For you are my hope, O Lord God, You are my confidence from my youth. Psalm 71:5

Hope knows that what God offers is far better than what we have settled for.  Which even includes our expectations for ourselves and our families.

So, what are we hoping for?  

Well, I think our prayers reveal our hopes.  Often our laundry list of requests to God include financial provisions, health, homes, jobs, babies. 

What was Sarah's hope? I think she probably prayed for many of the same things that women today pray for.

In her life, the obvious hope was for a child, the noticeable miracle was the birth of a son.  But could it be that the greater miracle was the growth of her faith?  Enough growth that she sat in the company of the greatest faith heroes in all of history?

I know that I pray for many palpable requests.  Especially in this season—we are in between jobs, ministries, and even homes. I find myself hoping—and therefore praying--for security, a place to call home, the right jobs, a church that we can serve in. I confess that I hope for all these things to come soon.

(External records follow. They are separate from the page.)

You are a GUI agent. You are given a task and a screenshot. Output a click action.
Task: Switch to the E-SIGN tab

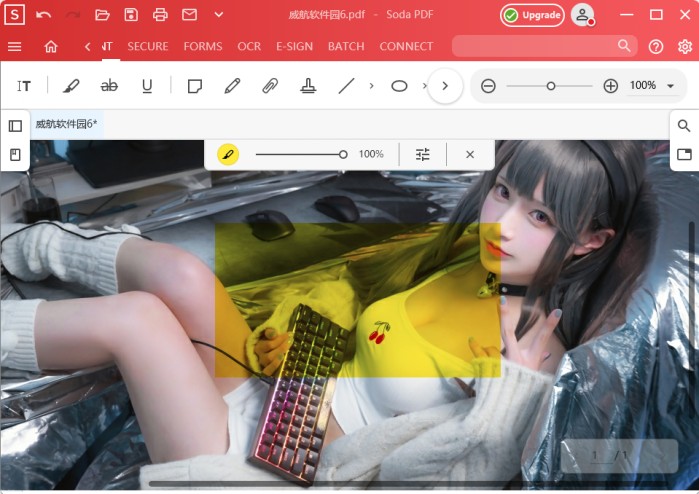(x=294, y=46)
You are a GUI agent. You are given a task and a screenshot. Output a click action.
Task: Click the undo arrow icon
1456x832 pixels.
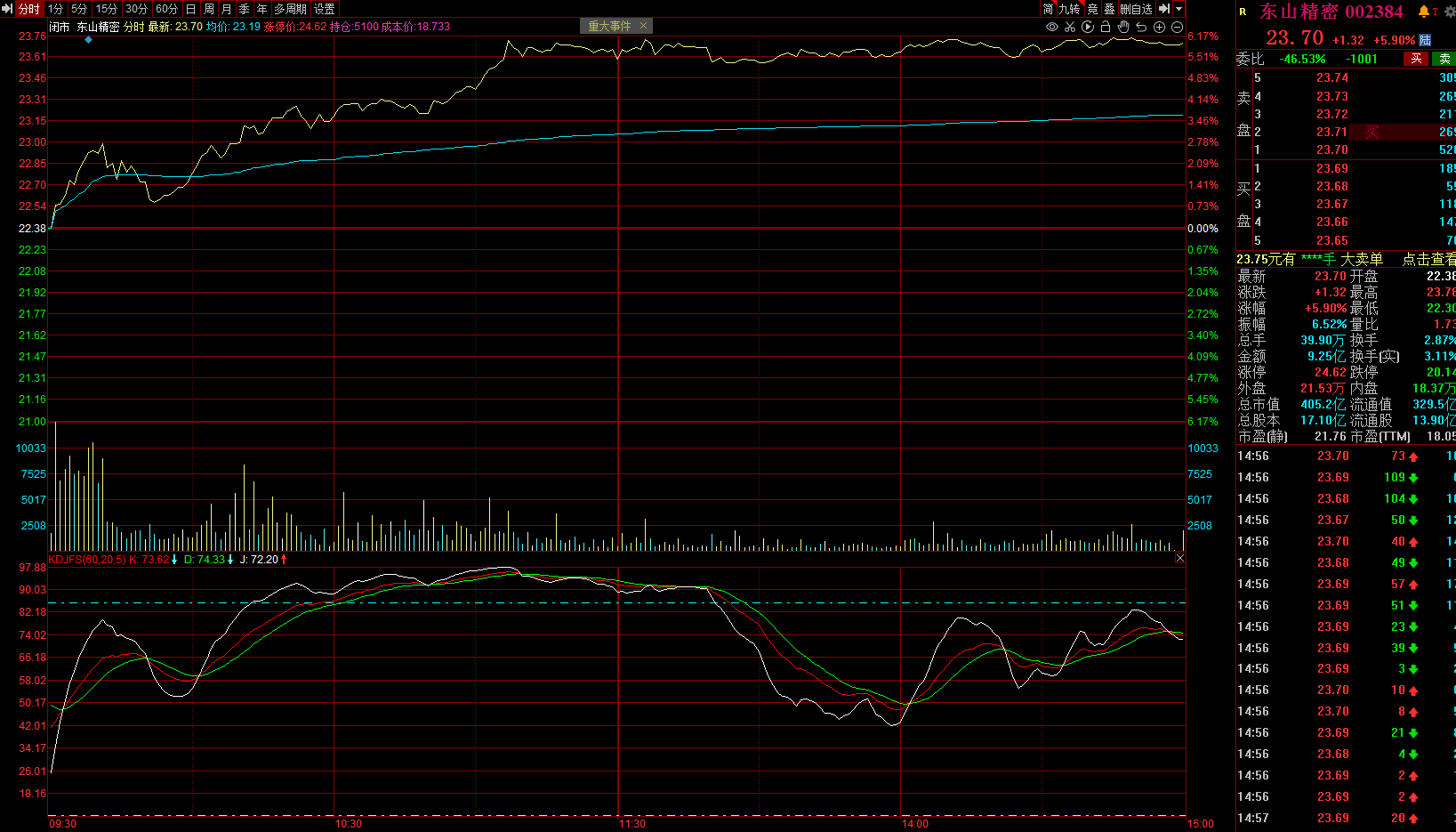tap(1141, 27)
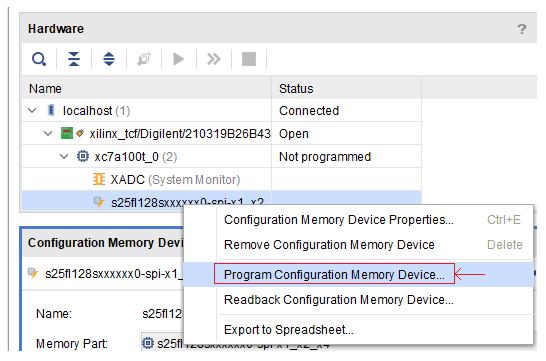Click the Stop trigger square icon
This screenshot has height=361, width=546.
[249, 59]

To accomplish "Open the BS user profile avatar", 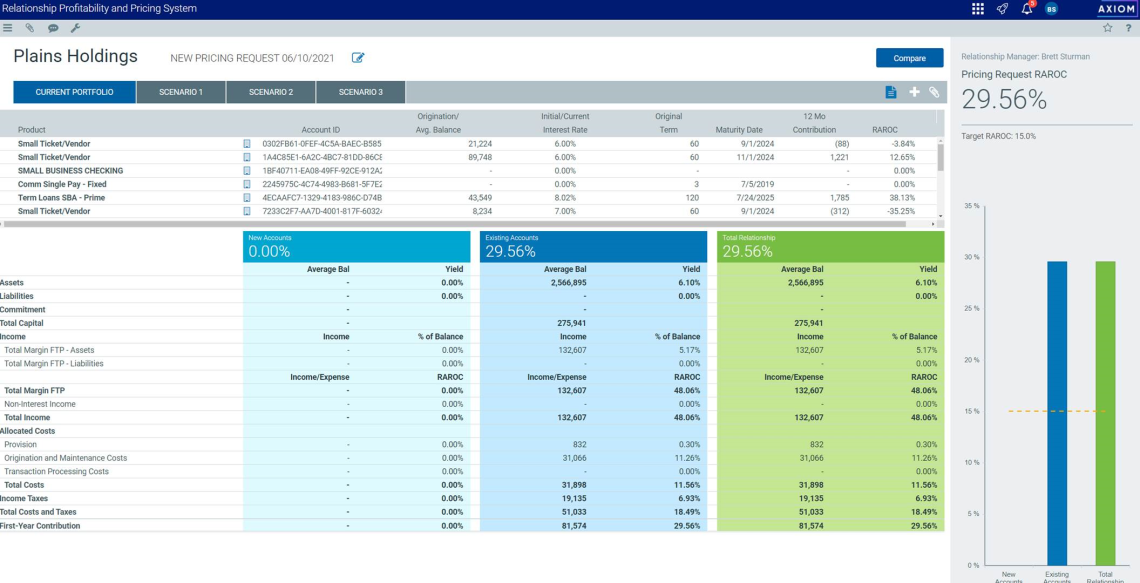I will pyautogui.click(x=1051, y=9).
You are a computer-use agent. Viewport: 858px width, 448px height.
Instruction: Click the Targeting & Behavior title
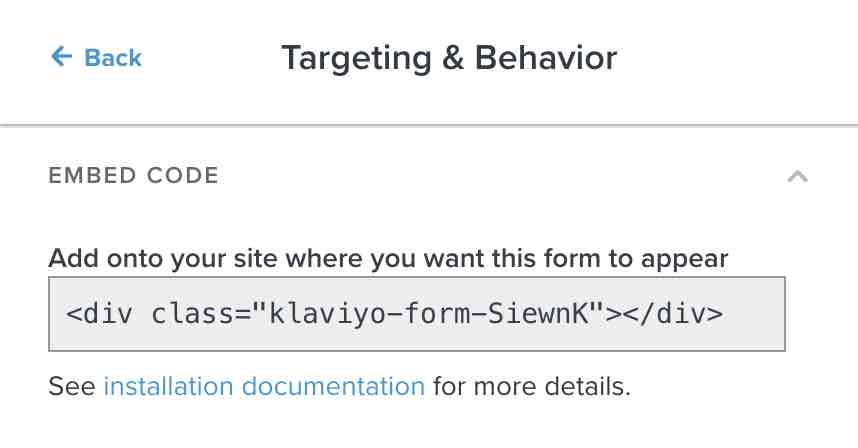[449, 58]
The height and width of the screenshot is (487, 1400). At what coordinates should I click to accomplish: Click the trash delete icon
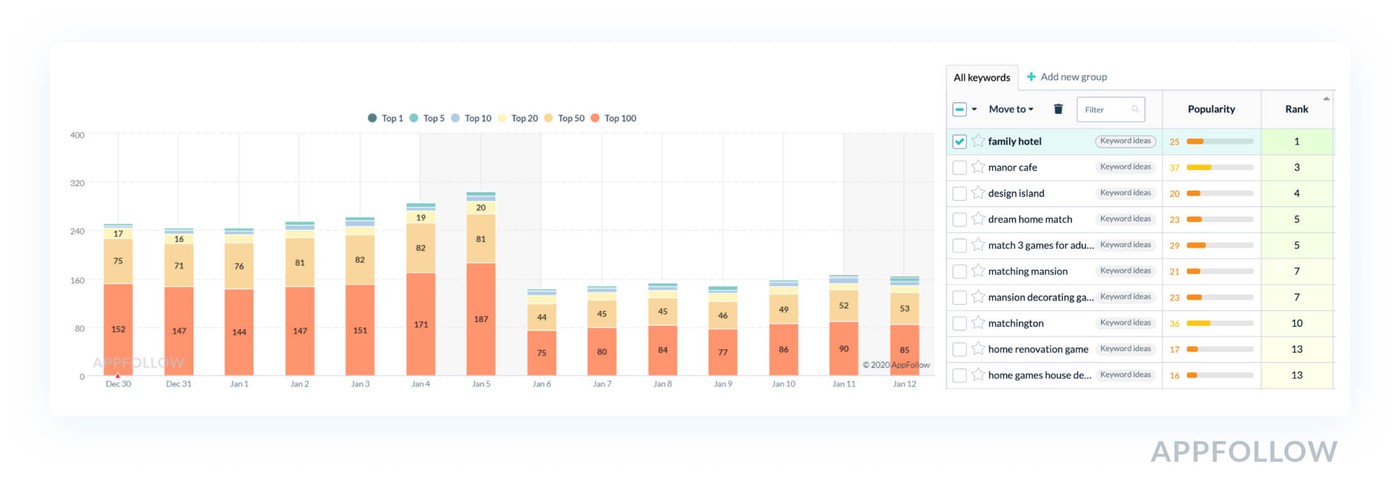pos(1059,109)
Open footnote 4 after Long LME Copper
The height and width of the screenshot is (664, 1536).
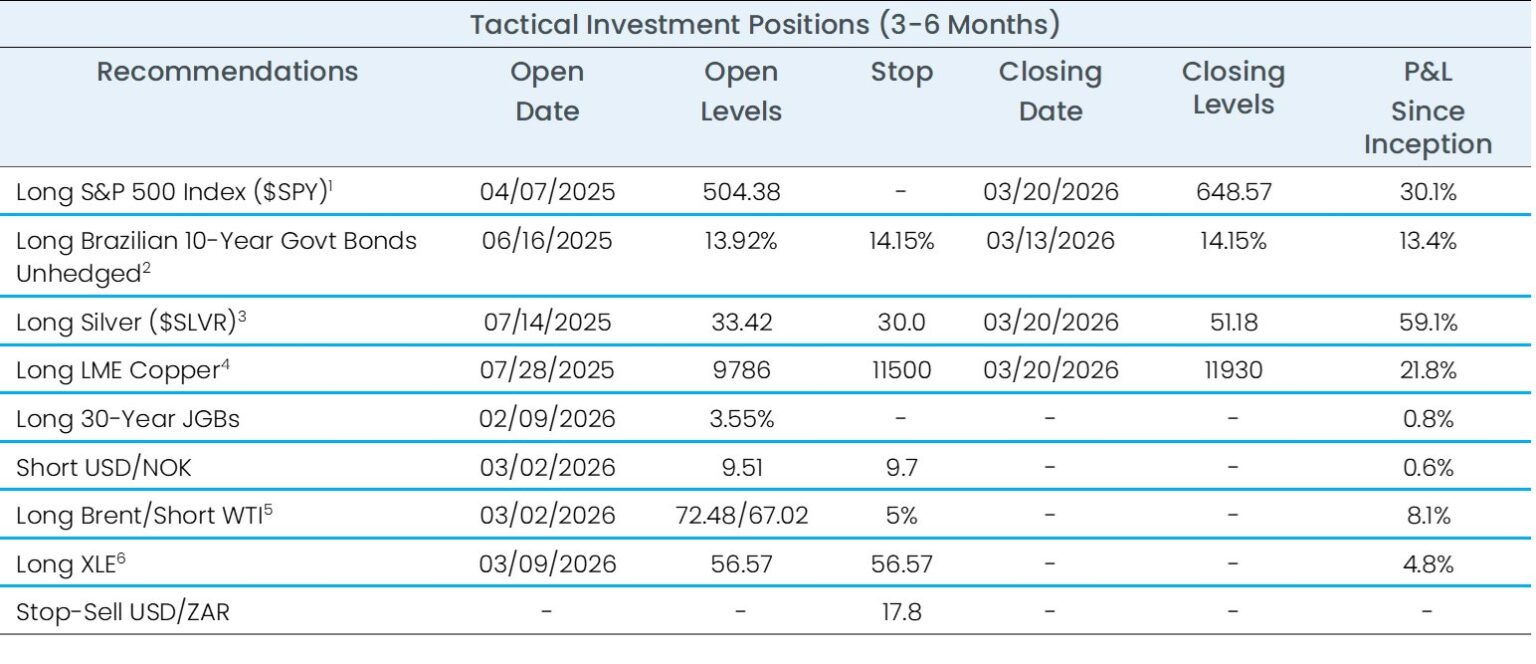coord(223,364)
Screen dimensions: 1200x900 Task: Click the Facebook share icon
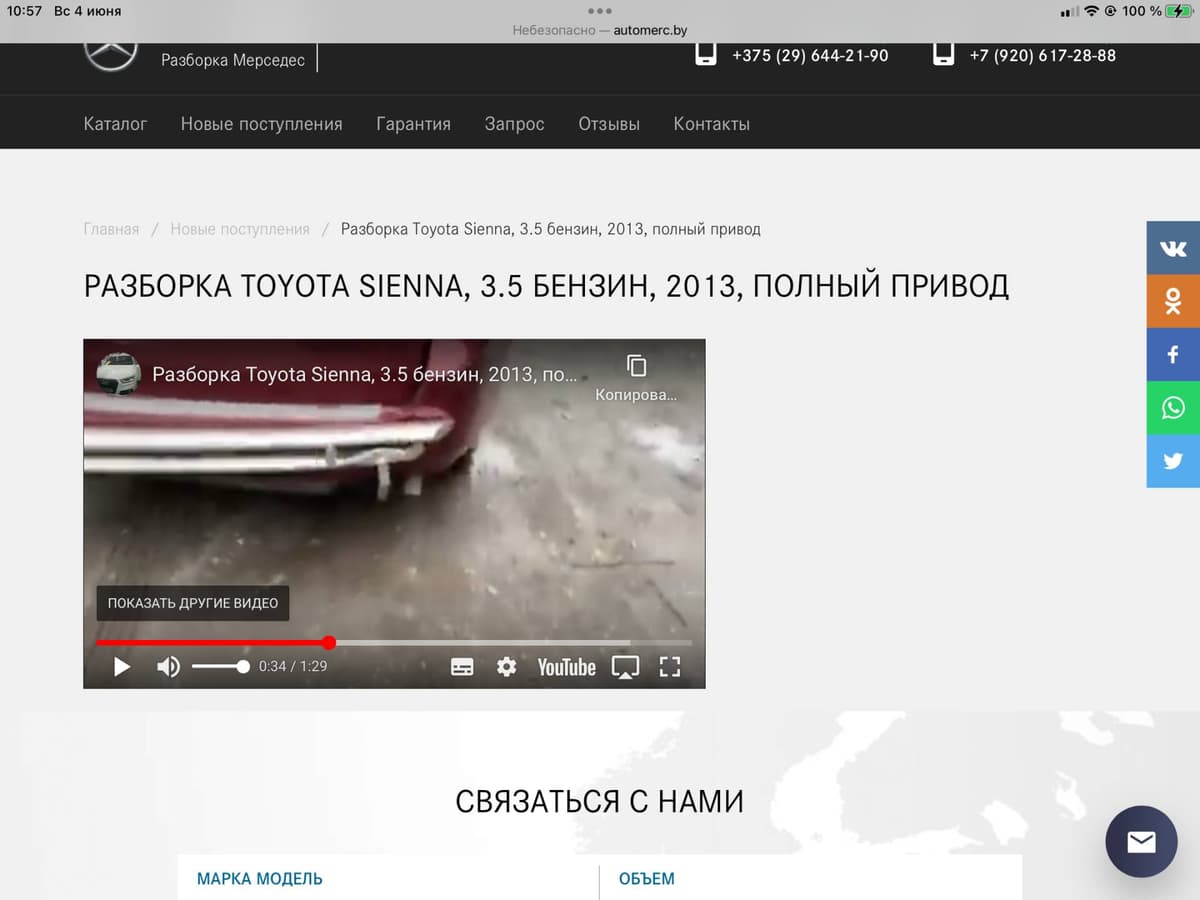[x=1173, y=354]
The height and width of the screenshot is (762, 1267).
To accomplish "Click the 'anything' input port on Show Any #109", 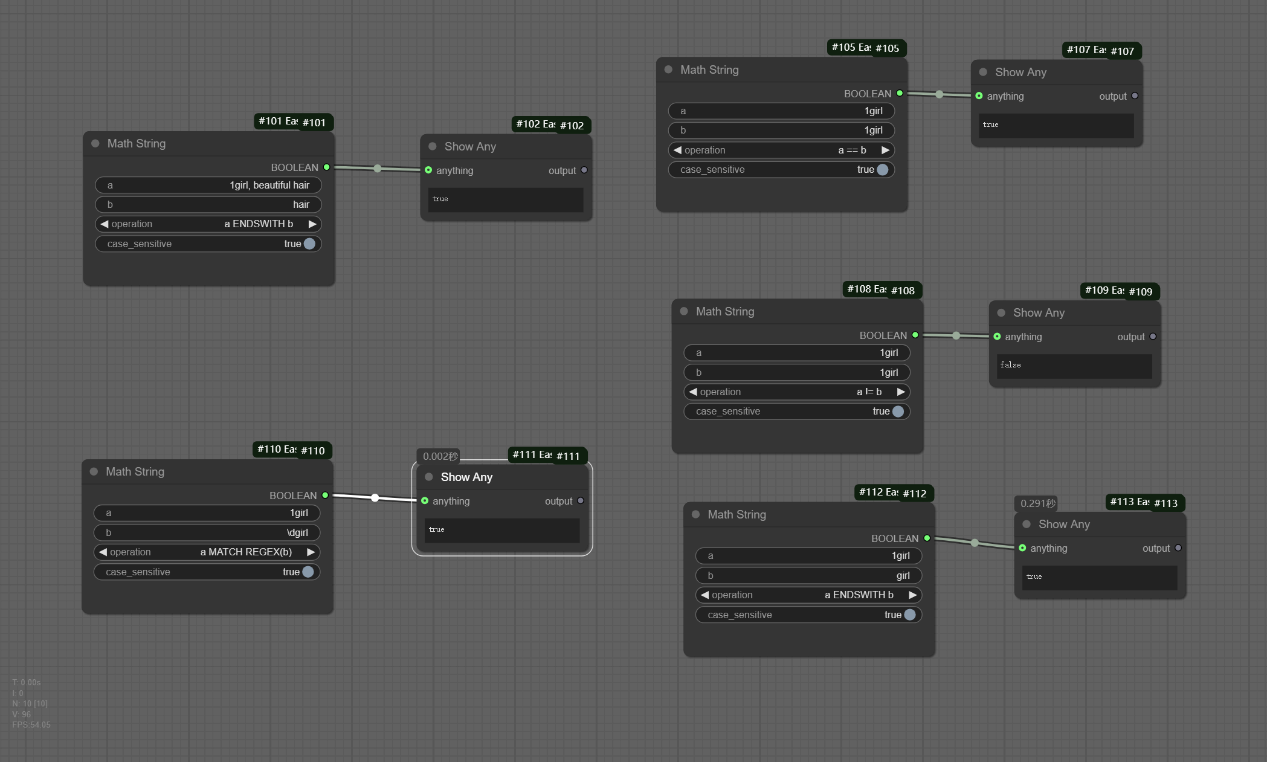I will point(997,337).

But could it be that a greater hope is at stake? 

Could I, could you, hope for the growth of our faith?! 

Could it be, that more than hopes for children, husbands, or homes, that we could hope for changed hearts?

More than growing careers or savings accounts, when I see that the promise-giver has grown my faith, I find obedience is doable.

More than changing a arduous situation, when I see that my faithful God has softened my heart, or helped me yield my will, then…then I have courage for His adventure!

Instead of filling my heart’s capacity with longings for things seen, could I first crave the things unseen—a tested love, a stronger belief, a greater purity?

We must start hoping for more, friends.

We must hope for what we do not yet see. 

We must, we must be willing to leave control, and comfort, and the religion that we know, and hope for more of this God that gives promises and hope. 

We must squint ahead toward Canaan, like Sarah, and hope for more than what we know.

Because when we discover just how much our hearts are meant to hope for, we too will be able to consider him faithful who has promised.

Romans 5:5 “And hope does not disappoint, because the love of God has been poured out within our hearts through the Holy Spirit who was given to us.”